In last year’s Top 100 Pension Funds report, most consultants and plan sponsors were confident that the perfect storm of 2001/02 wouldn’t hit again—or, at least, that the risk management strategies gleaned from that episode would help protect investors from any rough market conditions to come. But as we’ve since discovered, that’s not how things have come to pass. Risk, it turns out, was severely undervalued. Complex derivative products were tied to questionable mortgages and weren’t fully understood by brokers or investors. And credit—already an endangered species—became even more elusive once the markets realized what had happened. At that point, the idea of risk management was moot: crisis management became the order of the day.
Black Swans and Red Returns
The greatest pain that plan sponsors are feeling today is, not surprisingly, due to the equities markets. Negative returns are in the double digits—as much as -30%, for some—causing solvency funding to plummet and turning asset/liability ratios upside down. Rather than looking for opportunities to reap returns, many institutional investors are preoccupied with stemming the bleeding. So, what happened to risk management?
“What everybody found out last year was that the risk management models that were being used in the industry—and this was not unique to the pension industry—didn’t necessarily appreciate how bad the tail events could be,” says Paul Forestell, leader of the Canadian retirement group with Mercer. “Also, everybody had good intentions about implementing risk management, but there was still not a consensus about what that actually meant and how to effectively implement it for a pension plan. So I think most people, while talking about it and studying it, hadn’t gotten around to actually implementing significant risk management around their asset/liability mismatch before June 2008 when markets started to head down.”
Whether the global financial crisis qualifies as a “black swan” event, as some have defined it, Forestell can’t say. But he concedes that current risk models put such an event at one in 100 years, prompting questions about the assumptions these models are based on. “I guess the question is whether the risk models were right or not,” he explains. “Was it a one-in-100 event? Or is it a one-in-20, and we just didn’t appreciate how bad a one-in-20 could be?”
Forestell feels that the pension industry needs to be more appreciative of the toll such events could take on pension plans and that new risk management techniques are needed, along with timely implementation. “I’m a pessimistic actuary,” he says. “My view is that it could happen again, and people need to be ready for it.”

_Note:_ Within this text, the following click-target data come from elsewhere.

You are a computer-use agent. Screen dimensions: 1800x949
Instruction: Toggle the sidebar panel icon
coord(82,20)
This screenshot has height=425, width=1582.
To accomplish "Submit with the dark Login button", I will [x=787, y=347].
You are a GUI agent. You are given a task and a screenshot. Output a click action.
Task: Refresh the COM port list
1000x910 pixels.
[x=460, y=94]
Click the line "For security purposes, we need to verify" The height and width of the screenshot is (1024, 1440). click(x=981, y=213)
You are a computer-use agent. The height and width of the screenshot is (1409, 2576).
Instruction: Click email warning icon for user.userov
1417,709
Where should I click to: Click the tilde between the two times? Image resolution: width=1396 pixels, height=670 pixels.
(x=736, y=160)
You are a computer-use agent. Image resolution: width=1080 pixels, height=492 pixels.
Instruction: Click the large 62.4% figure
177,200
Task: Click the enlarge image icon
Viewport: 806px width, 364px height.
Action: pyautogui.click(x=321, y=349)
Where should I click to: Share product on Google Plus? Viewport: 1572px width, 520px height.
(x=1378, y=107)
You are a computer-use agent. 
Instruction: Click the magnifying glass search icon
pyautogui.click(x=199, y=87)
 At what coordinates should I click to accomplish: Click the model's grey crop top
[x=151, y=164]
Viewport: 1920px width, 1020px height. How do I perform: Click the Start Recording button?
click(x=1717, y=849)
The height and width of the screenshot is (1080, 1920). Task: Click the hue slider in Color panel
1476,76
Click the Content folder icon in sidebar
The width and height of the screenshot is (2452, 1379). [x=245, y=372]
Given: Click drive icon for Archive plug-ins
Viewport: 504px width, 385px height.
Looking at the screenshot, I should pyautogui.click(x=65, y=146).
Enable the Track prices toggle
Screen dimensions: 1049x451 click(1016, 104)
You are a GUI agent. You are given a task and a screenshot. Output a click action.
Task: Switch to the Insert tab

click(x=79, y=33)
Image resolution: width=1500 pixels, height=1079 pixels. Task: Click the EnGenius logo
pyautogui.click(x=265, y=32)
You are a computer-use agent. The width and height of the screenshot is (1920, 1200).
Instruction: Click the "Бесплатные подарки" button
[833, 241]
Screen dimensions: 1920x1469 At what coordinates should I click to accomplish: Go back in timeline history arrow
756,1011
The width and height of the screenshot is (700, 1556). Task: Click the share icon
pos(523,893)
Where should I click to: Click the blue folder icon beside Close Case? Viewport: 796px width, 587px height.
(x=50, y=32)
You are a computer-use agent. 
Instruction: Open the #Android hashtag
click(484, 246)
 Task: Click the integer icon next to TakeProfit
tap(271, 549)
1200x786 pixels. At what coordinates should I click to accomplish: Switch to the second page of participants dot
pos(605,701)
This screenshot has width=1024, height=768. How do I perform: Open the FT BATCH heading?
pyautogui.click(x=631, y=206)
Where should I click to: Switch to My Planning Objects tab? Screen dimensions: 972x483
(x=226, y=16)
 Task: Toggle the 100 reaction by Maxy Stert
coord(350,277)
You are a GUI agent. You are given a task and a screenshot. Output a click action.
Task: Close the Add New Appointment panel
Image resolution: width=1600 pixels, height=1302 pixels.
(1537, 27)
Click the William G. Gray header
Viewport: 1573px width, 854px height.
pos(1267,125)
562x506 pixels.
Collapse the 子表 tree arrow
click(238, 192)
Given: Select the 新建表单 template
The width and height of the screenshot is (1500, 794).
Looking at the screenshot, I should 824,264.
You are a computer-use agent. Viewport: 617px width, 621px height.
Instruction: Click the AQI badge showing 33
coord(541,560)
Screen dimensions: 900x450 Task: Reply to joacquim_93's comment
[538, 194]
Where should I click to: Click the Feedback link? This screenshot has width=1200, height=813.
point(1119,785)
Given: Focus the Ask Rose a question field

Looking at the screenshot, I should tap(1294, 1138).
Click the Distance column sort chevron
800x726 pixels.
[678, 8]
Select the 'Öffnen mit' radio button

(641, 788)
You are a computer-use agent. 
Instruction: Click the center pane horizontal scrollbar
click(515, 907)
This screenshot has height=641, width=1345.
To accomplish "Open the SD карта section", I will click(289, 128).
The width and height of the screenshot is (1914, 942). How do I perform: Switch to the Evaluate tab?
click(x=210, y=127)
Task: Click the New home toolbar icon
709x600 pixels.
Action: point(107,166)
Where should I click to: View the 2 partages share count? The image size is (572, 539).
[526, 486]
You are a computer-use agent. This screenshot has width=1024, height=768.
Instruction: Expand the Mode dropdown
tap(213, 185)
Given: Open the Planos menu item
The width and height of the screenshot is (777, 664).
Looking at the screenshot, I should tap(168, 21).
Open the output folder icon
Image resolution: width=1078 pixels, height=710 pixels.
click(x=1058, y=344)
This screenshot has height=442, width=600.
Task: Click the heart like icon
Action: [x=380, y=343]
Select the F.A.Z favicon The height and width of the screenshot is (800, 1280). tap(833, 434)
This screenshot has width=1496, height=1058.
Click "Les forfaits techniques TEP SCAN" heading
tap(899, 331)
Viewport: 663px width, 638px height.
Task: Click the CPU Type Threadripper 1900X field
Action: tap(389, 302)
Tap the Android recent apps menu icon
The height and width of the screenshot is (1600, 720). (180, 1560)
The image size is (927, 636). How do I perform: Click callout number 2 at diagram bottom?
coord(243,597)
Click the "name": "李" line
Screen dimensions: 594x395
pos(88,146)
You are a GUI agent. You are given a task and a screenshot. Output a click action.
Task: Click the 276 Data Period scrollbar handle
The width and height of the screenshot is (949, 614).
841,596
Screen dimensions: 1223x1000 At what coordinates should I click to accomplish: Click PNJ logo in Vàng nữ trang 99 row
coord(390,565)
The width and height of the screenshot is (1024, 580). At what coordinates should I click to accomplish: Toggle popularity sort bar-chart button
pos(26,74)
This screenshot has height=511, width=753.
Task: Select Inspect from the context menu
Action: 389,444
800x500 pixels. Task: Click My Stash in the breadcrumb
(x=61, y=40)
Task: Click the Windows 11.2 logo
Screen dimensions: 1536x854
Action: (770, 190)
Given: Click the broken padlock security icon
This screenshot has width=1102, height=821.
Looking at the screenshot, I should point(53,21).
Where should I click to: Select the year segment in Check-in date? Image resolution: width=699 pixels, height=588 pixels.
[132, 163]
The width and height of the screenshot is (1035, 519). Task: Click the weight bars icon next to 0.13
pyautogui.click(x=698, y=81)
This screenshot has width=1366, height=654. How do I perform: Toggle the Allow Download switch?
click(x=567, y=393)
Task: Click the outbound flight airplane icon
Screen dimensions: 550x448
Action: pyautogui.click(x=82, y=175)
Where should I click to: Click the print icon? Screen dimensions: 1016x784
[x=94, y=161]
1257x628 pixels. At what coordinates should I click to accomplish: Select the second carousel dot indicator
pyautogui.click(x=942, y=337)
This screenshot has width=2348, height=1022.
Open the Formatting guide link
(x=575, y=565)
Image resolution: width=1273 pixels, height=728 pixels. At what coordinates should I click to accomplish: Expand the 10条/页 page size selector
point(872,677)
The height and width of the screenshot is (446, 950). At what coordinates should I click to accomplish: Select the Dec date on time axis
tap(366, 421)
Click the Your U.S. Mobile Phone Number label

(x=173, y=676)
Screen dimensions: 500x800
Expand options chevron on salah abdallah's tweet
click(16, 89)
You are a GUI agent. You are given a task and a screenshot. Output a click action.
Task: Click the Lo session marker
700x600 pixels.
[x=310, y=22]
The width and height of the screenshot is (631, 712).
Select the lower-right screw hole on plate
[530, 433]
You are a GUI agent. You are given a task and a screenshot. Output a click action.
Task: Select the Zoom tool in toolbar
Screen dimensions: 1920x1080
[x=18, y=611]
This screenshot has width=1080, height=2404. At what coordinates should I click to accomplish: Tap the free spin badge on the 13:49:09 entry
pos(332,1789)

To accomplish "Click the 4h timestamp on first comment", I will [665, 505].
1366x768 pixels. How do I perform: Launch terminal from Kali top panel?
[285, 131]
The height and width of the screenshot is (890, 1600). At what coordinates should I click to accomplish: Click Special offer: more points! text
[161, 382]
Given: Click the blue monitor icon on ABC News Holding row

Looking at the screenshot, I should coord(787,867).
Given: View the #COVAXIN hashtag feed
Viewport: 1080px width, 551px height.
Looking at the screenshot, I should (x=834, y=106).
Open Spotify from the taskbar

The Numbers If 2007 was a tough year for pension funds, 2008 was a catastrophe. Total pension assets for the Top 100 fell by 16.8% over the previous year. Overall growth—viewed as paltry in 2007 at 3.8%—was non-existent in 2008. Only six plans managed to avoid losses. The best performer was the Public Service Pension Plan (No. 4), with an increase in assets of 11.3% from 2007. The Royal Canadian Mounted Police Pension Plan jumped 14 spots from No. 65 in 2007 to No. 51 in 2008, while the City of Montreal Pension Plan slipped eight spots from No. 37 to No. 45. The University of Toronto (No. 67) also took a big hit, down 30.6% from 2007. Newcomers to this year’s Top 100 list include Molson Canada (No. 84), United Food and Commercial Workers Union Pension Plan (No. 89), Manulife Financial (No. 94), Maple Leaf Foods (No. 98) and the University of Ottawa (No. 100). |
Double or Nothing?
Preparing for such an event requires an understanding of what brought it about in the first place—which, according to Malcolm Hamilton, a pension consultant with Mercer, was in part the willingness of plan sponsors to take on too much risk. “They allowed the pension fund to take risks that could sink the organization,” he said at a May CFA event in Toronto. “And I suspect that’s not what the shareholders had in mind.” Now facing significant losses, some plan sponsors are considering double-or-nothing strategies to try to make them up. “People are, in fact, not risk-averse; they’re loss-averse,” said Hamilton. “They will take risk to get out of the loss that they won’t take to produce the gain.”
This approach, while ill-advised, may make sense for an individual gambler playing the tables in Las Vegas. But what about institutional investors with mandates to provide benefits to hundreds or thousands of plan members?